AstraZeneca invests $135M in Swedish plant
Share
WILMINGTON — AstraZeneca has announced it will invest $135 million in existing manufacturing operations in Sweden, boosting its floorspace by half.
The pharmaceutical giant announced on Aug. 26 it would add a 2,700 meter expansion of its facility in Södertälje, Sweden, where it develops filling and packing protein therapeutics. As part of the investment, AstraZeneca plans to add new equipment for filling biological drugs into prefilled syringes.
AstraZeneca plans to manufacture its therapies out of the expanded facility by the fourth quarter of 2027. There will also be additional staff hired, although company reports were not clear on how many jobs will be added to the site.

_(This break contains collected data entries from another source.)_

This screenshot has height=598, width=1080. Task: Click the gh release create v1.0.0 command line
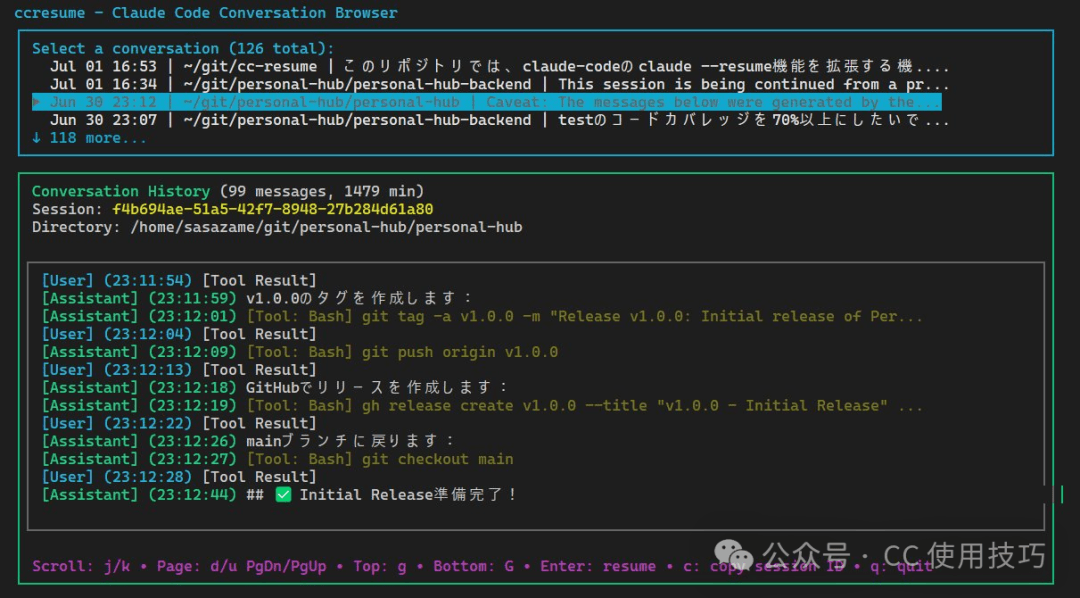[x=584, y=405]

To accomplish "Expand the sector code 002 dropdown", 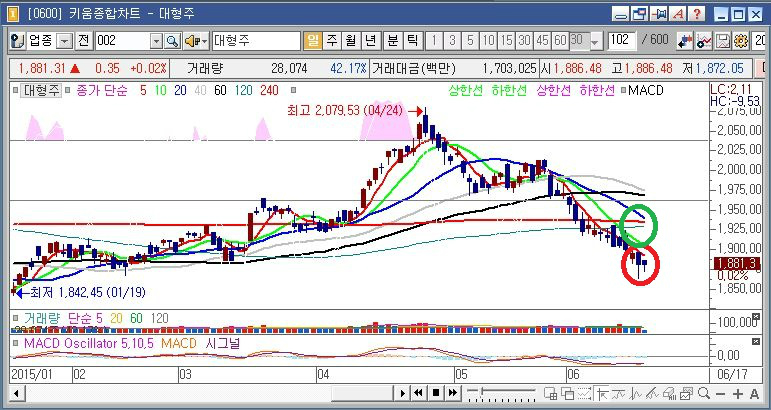I will coord(156,41).
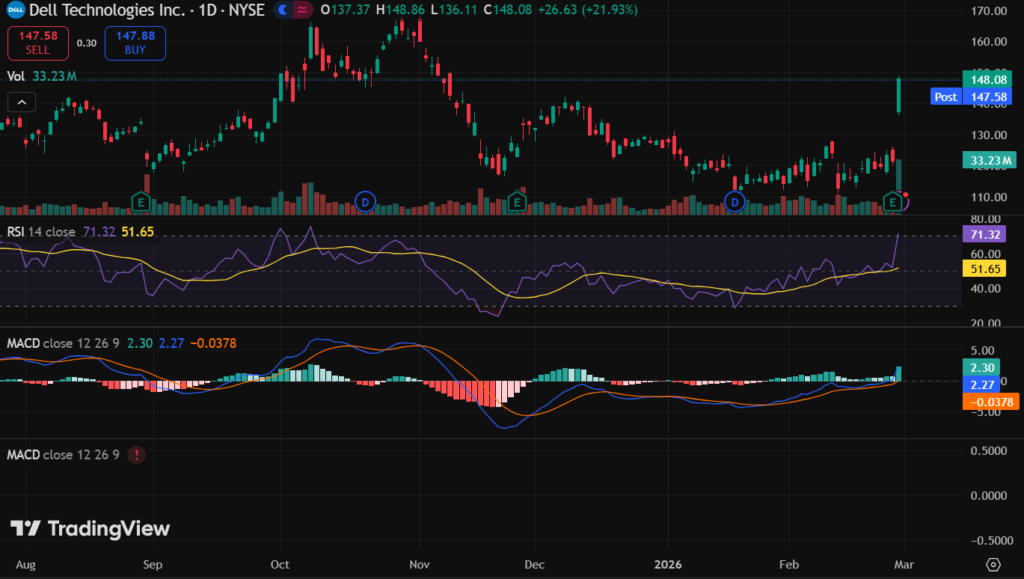Open the latest earnings marker near March
This screenshot has height=579, width=1024.
(893, 203)
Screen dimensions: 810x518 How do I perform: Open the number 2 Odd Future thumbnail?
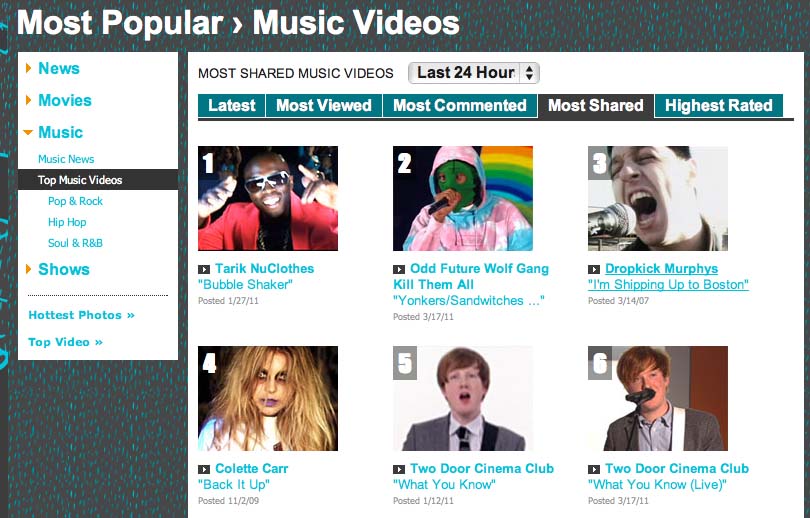click(463, 198)
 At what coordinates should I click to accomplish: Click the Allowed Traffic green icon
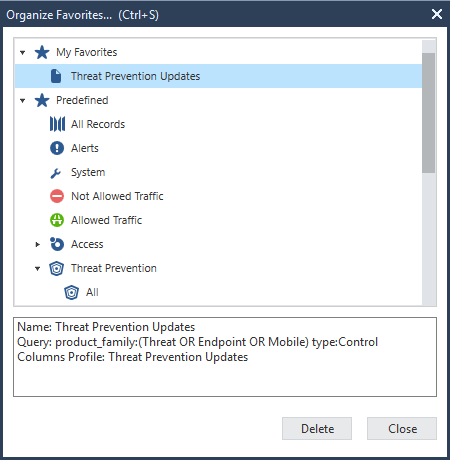tap(57, 220)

“We are happy about this investment in Södertälje, which demonstrates AstraZeneca’s commitment to innovation and manufacturing of biological medicines in Sweden,” AstraZeneca Senior Vice President for Global Biologics Operations Per Alfredsson said in a prepared statement.
AstraZeneca can trace its roots to Södertälje, as one of its parent companies, Astra AB, was established in 1913 by 400 doctors. In 1999, Astra AB merged with the pharmaceutical spin-off of ICI, a British chemicals company. AstraZeneca then shortly moved to Delaware in a sprawling campus to bring an estimated 1,500 employees to its Fairfax campus.
While the company has downsized its Delaware headquarters, it maintains operations and biopharmaceutical manufacturing operations in the First State while adding manufacturing plants in 100 countries.
In 2021, AstraZeneca invested $300 million in the Södertälje facility. It was designed to bet big on biologics, a class of drugs that is created through a living system, like plant cells or micro-organisms. The pharmaceutical company planned to equip the Swedish manufacturing facility with advanced technologies the company had not used before.
In AstraZeneca’s current research portfolio, more than 50% of the projects are biological drugs.
“The planned expansion will strengthen our ability to deliver high-quality, life-changing medicines to patients worldwide. It is also an expression of the confidence we have in the competence and potential that exists in the region,” Alfredsson added.